Facilitated Photocatalytic CO2 Reduction in Aerobic Environment on a Copper‐Porphyrin Metal–Organic Framework

Herein, we fabricated a π–π stacking hybrid photocatalyst by combining two two‐dimensional (2D) materials: g‐C3N4 and a Cu‐porphyrin metal–organic framework (MOF). After an aerobic photocatalytic pretreatment, this hybrid catalyst exhibited an unprecedented ability to photocatalytically reduce CO2 to CO and CH4 under the typical level (20 %) of O2 in the air. Intriguingly, the presence of O2 did not suppress CO2 reduction; instead, a fivefold increase compared with that in the absence of O2 was observed.

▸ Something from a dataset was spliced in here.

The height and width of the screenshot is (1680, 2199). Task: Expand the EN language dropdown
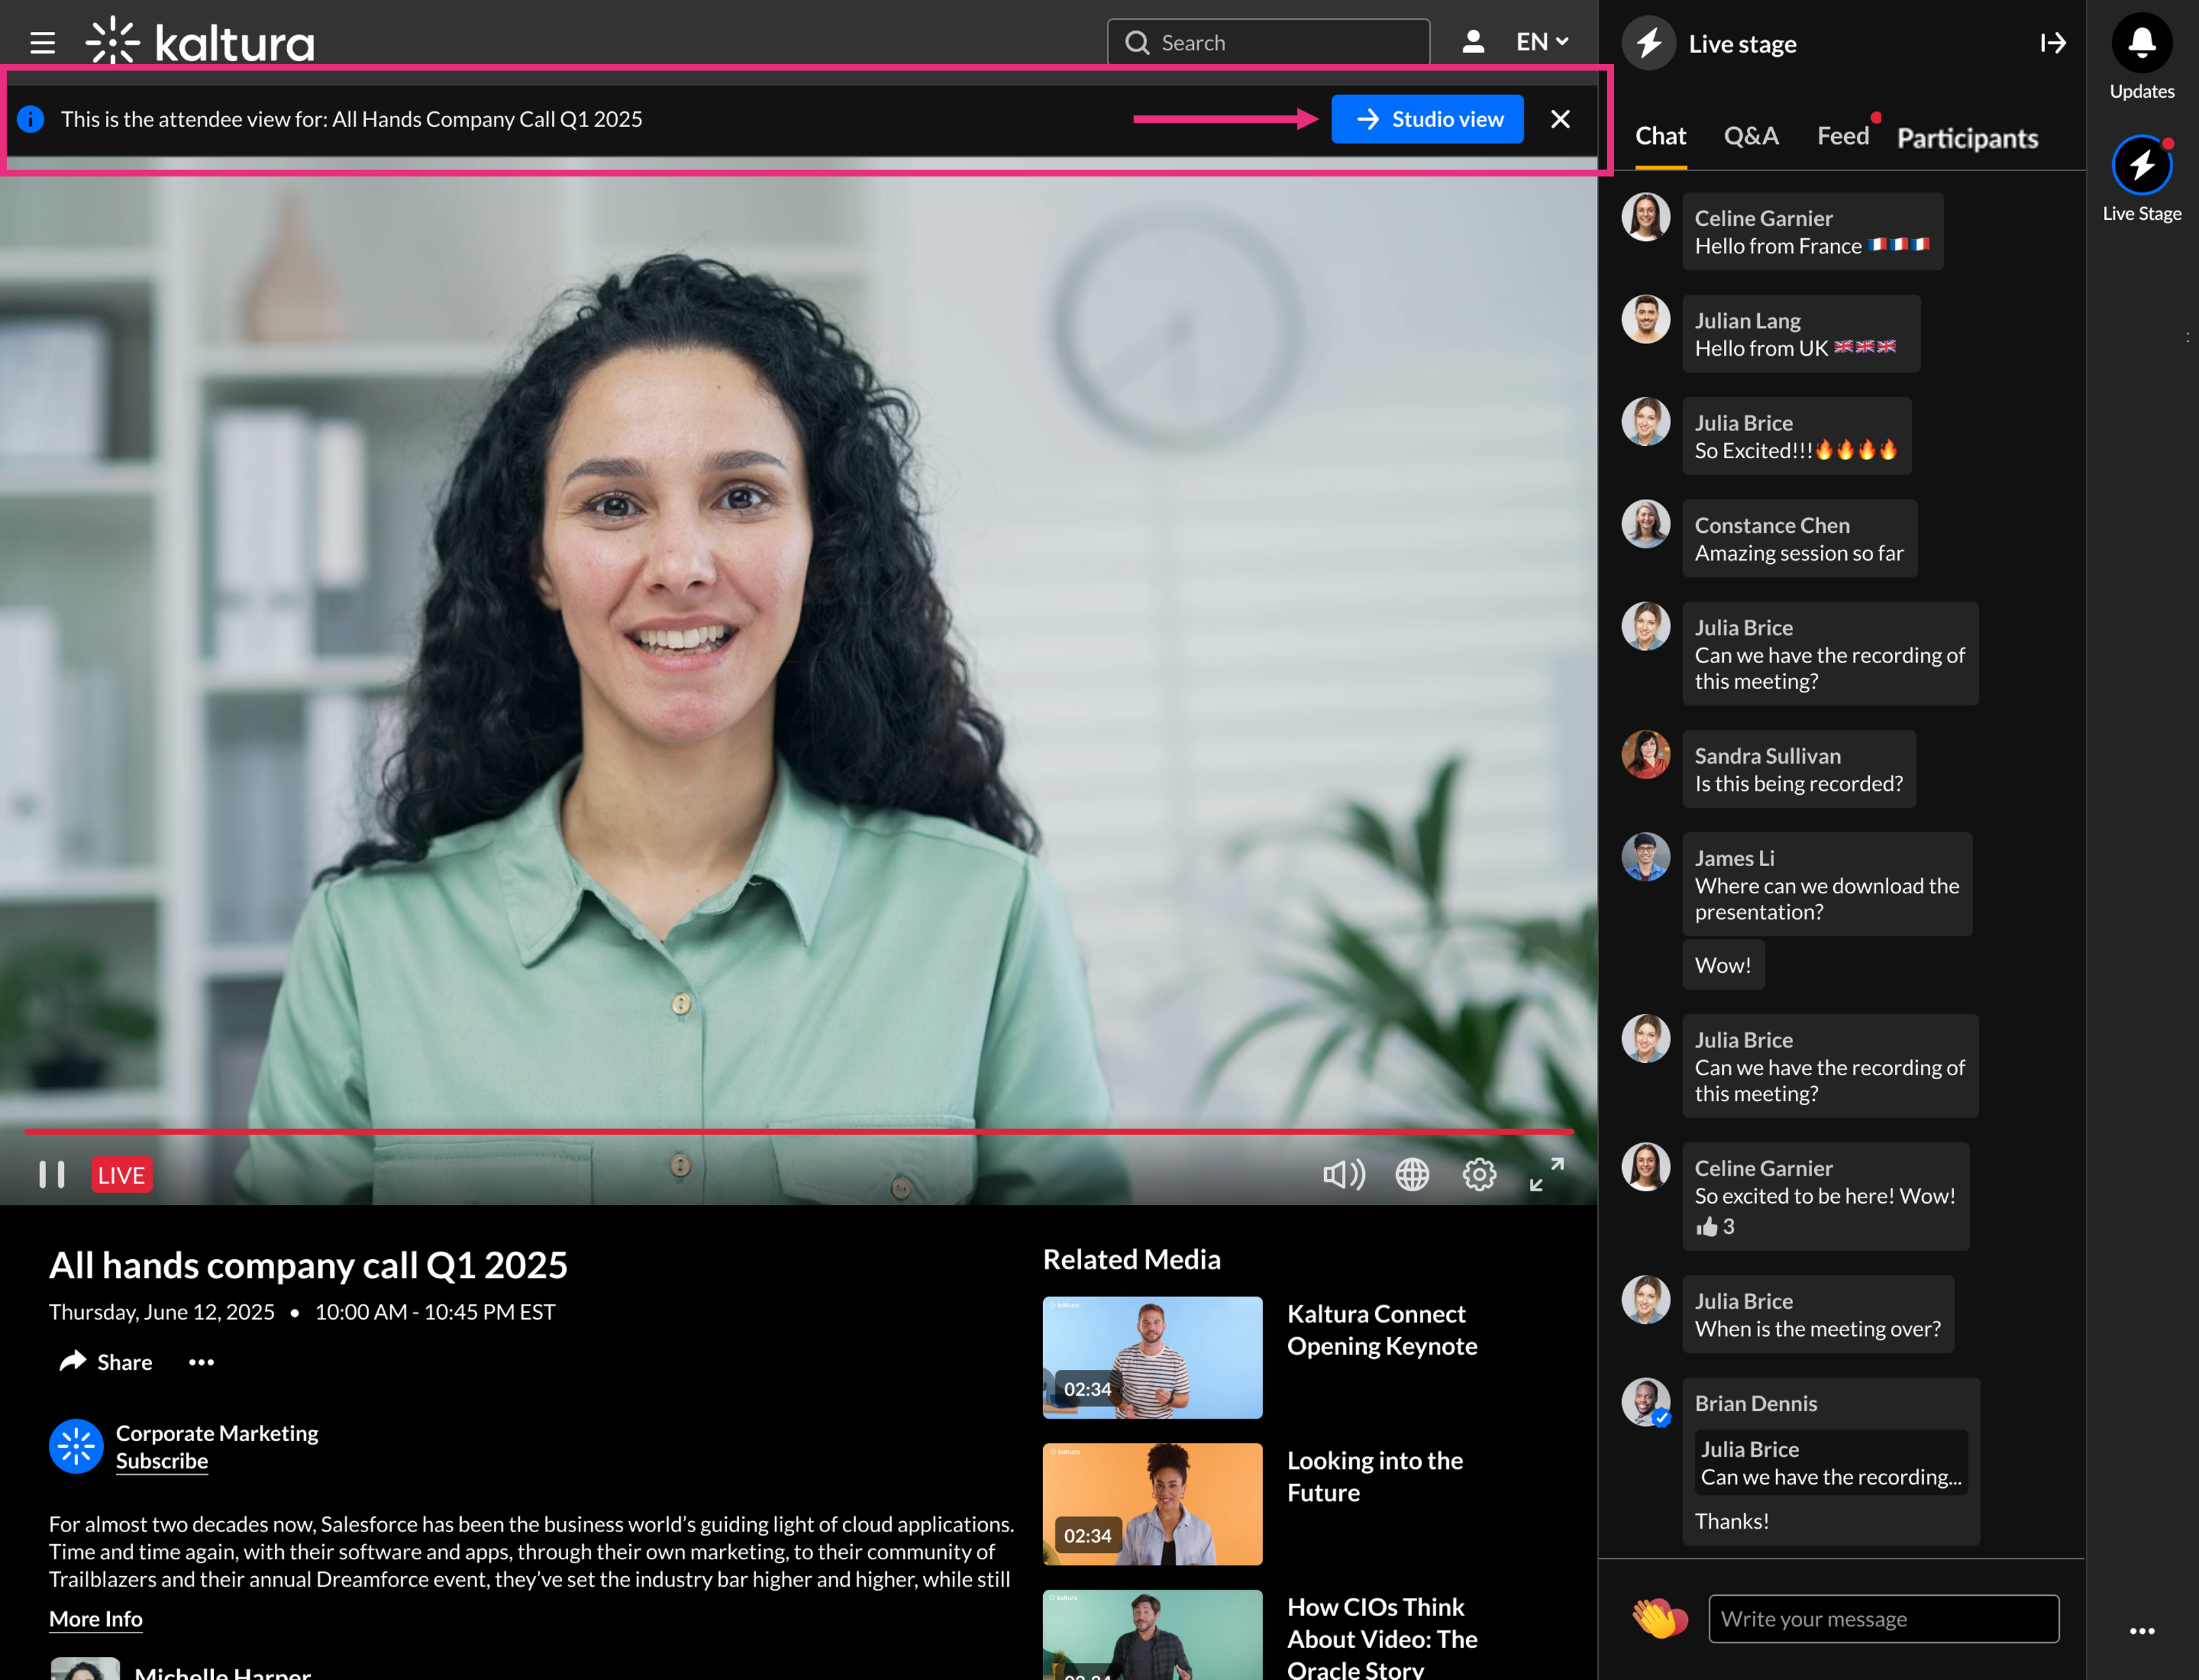(x=1541, y=42)
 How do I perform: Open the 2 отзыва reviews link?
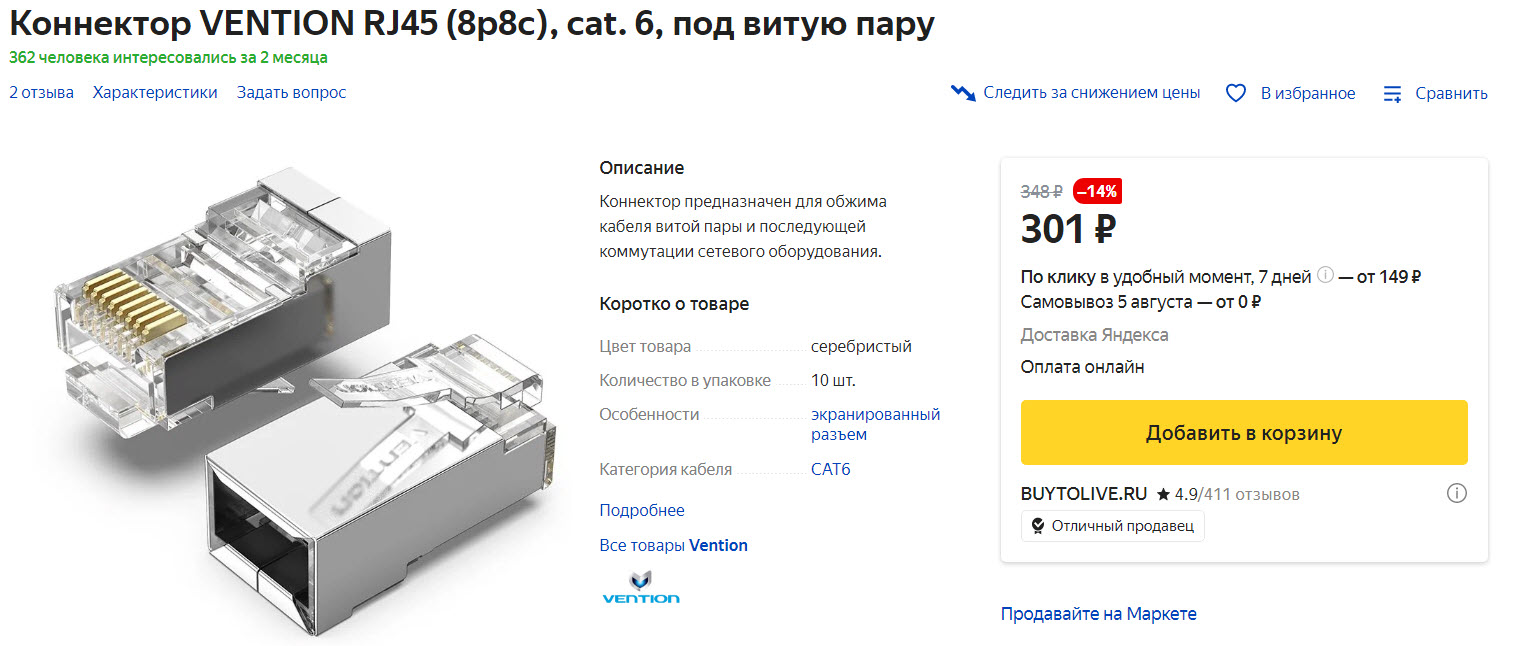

Structural analysis indicated that during aerobic pretreatment, the Cu node in the 2D‐MOF moiety was hydroxylated by the hydroxyl generated from the reduction of O2. Then the formed hydroxylated Cu node maintained its structure during aerobic CO2 reduction, whereas it underwent structural alteration and was reductively devitalized in the absence of O2. Theoretical calculations further demonstrated that CO2 reduction, instead of O2 reduction, occurred preferentially on the hydroxylated Cu node. After aerobic pretreatment, the MOF node of the hybrid catalyst was hydroxylated and exhibited an unprecedented ability to photocatalytically reduce CO2 to CO and CH4. Intriguingly, the addition of 20 % O2 did not suppress CO2 reduction; rather, a fivefold increase was found when compared to the lack of O2.